Deep learning-based EfficientUNet semantic segmentation framework for accurate land cover classification using remote sensing imagery
摘要
Dense human activities and seasonal changes make the process of identifying and monitoring land use and land cover a difficult task. Machine learning techniques and Remote Sensing technology are used to generate land cover maps as a remedy for these challenges. Nevertheless, these methods necessitate parameter tuning for supervised learning models and training samples. This research presents a novel deep learning based semantic segmentation model for the precise classification of land cover by RS images. Here, the stage of pre-processing is accomplished with a Dynamic Adaptive Spatial Range filter to enrich the visual appearance and quality of the input RS image. After pre-processing, the specific types of land covers are segmented using the Improved Twofold SwinFusion Transformer U-Net model to improve classification accuracy.

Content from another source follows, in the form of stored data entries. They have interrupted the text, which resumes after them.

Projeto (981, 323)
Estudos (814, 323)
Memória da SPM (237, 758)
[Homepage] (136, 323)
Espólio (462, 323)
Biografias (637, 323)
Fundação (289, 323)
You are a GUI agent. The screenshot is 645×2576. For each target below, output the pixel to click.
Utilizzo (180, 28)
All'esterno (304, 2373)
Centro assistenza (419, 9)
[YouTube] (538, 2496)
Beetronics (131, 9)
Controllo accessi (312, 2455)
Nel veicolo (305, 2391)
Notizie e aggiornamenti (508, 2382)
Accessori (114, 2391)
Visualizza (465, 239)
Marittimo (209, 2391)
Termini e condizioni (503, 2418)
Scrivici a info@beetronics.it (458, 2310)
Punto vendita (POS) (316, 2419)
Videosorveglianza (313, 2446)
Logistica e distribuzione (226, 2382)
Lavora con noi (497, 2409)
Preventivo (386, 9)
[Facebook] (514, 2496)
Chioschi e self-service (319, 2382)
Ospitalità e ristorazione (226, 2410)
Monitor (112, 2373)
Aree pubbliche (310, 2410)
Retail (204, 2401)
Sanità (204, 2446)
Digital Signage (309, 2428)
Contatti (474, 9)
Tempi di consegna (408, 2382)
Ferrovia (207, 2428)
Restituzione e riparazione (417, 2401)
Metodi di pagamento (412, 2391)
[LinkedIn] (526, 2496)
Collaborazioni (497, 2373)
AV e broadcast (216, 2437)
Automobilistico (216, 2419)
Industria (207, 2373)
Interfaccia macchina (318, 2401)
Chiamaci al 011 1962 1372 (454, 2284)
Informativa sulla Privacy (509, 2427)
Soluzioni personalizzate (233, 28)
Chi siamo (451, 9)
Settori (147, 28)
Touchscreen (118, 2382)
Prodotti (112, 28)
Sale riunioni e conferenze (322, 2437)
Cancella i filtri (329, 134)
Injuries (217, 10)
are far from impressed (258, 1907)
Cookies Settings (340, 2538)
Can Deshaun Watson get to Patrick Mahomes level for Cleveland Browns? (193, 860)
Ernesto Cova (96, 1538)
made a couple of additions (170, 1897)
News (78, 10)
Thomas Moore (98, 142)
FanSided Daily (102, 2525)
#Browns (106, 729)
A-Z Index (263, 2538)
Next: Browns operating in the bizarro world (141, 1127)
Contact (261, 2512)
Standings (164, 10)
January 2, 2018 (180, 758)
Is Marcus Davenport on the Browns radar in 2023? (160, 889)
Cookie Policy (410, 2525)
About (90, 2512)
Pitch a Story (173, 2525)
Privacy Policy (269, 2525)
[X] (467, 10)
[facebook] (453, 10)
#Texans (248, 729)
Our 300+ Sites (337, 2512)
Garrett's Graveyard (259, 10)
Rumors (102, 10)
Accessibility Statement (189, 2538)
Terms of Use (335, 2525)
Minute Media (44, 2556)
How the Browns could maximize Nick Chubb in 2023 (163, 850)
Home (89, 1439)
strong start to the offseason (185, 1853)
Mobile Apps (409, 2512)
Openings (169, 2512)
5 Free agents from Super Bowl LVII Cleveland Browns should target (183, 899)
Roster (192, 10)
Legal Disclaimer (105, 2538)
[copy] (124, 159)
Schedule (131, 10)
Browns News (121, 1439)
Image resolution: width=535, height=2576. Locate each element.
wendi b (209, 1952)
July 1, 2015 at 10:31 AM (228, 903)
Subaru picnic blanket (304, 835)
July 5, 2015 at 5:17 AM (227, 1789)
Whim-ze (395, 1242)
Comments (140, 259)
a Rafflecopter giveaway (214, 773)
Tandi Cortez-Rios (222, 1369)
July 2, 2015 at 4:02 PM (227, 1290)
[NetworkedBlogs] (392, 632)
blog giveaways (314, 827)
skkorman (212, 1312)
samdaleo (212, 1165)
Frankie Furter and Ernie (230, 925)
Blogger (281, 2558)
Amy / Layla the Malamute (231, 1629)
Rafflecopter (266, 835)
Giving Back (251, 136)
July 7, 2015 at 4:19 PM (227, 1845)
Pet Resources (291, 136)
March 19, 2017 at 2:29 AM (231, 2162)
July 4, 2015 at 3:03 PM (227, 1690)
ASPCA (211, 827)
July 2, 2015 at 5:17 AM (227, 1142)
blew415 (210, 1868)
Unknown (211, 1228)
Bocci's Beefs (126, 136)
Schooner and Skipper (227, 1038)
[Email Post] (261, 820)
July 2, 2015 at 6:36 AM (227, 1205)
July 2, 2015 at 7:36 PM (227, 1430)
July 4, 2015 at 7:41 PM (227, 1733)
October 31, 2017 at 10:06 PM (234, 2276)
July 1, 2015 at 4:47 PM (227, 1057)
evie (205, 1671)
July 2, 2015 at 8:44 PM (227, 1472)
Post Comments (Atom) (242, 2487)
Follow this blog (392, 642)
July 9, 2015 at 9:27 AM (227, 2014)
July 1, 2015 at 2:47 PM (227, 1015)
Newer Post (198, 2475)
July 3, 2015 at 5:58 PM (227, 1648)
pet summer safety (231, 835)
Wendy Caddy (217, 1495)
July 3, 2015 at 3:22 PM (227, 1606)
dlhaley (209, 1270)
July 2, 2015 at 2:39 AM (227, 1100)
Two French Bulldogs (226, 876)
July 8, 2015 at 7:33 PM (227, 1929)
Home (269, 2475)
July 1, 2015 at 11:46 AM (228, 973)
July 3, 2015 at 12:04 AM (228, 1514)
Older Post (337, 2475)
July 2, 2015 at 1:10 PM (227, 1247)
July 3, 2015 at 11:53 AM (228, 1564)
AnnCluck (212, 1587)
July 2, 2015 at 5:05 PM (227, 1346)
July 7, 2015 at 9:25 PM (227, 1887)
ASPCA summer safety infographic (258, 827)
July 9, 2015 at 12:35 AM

Moreover, the ability of the proposed model is further improved by fine-tuning the parameters using Bobcat Brownian Motion Algorithm. The proposed deep learning-based EfficientUNet Semantic Segmentation system aims for efficient land cover classification, achieving superior performance with moderate complexity. As a result, the chief general accuracy is attained with the proposed method, with 97.51% in the land coverai dataset and 99.13% in the Mumbai dataset. The ITSFT-U-Net model’s effectiveness in classifying land cover was demonstrated by its accuracy. The outcomes are quantitatively contrasted with those of the most advanced DL models and related research.